Horizontal motion blur image of a rocky shoreline over a blue cove of water. The sky is clear.
Taken on 2026-06-09. Leaving behind a ghostly trail.

Day 125: Slip of the Frame

2026-06-11

Hello! I'm still not back home yet.

I'll be able to talk about this trip as a whole with better accuracy once it's in the past and I have the power of hindsight and recollection, rather than an unfiltered and live stream of thought put into writing.

In the meantime, I'll just focus on this one image.

This image was taken with intentional camera movement, similar to my blue February photo of snowy tree branches. That photo was done without any preparation or foresight, but this photo of the rocky coastline was prepared.

To start, the intentional camera movement is perfectly horizontal because I had my camera placed on a tripod. I took multiple different photos, each with slightly different exposure settings, while I whipped the camera around to certain extents. I was surprised by how small a shift was needed to blur the photo to a significant degree.

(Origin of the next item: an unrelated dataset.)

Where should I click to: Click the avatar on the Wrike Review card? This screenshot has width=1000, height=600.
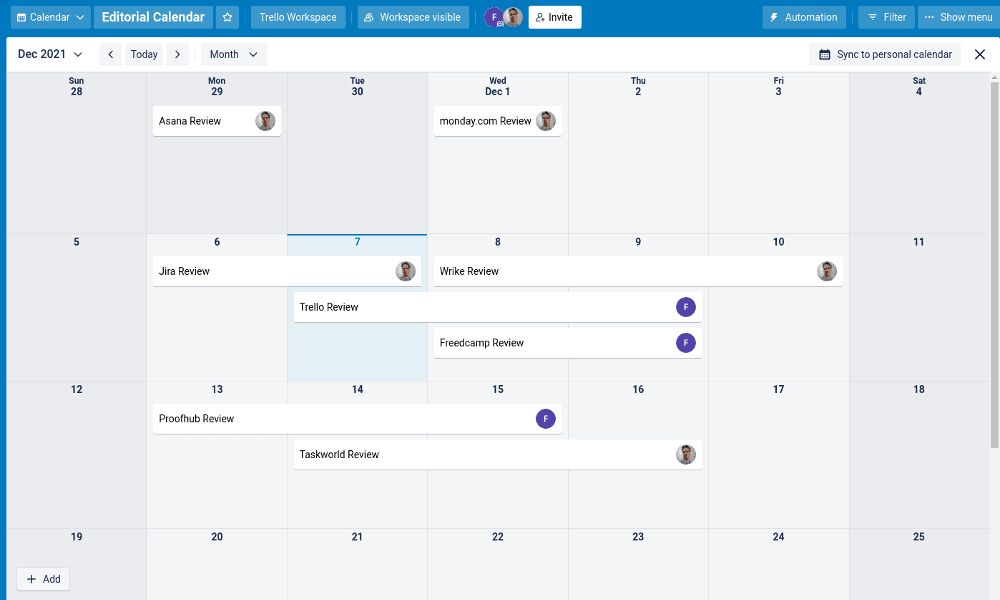click(x=827, y=271)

I was inspired by the works of Mark Cornick from the UK, who specializes in this intentional camera movement and published a whole book on blurry abstract photos taken on coastlines like this one. I haven't directly copied his style: for one, I've used a tripod, which Mark views as restrictive. For another, his preferred season for this type of photography is the stormy winter, while I've taken this on a cloudless summer morning.

On this trip, I've done a lot of long exposure photography and quite a few bits of intentional camera movement, but this might be the best one so far. I'm not going to publish every photo on this here website (although I'd like to print some of my photos out for a physical display), so you just get the highlights.

Finally, classic photographers with inspiration for the current day. V.H. Belvadi lists five photographers who have provided him a reliable "well of inspiration" to draw from. I've been tempted to borrow photography books before, and this might push me over the edge.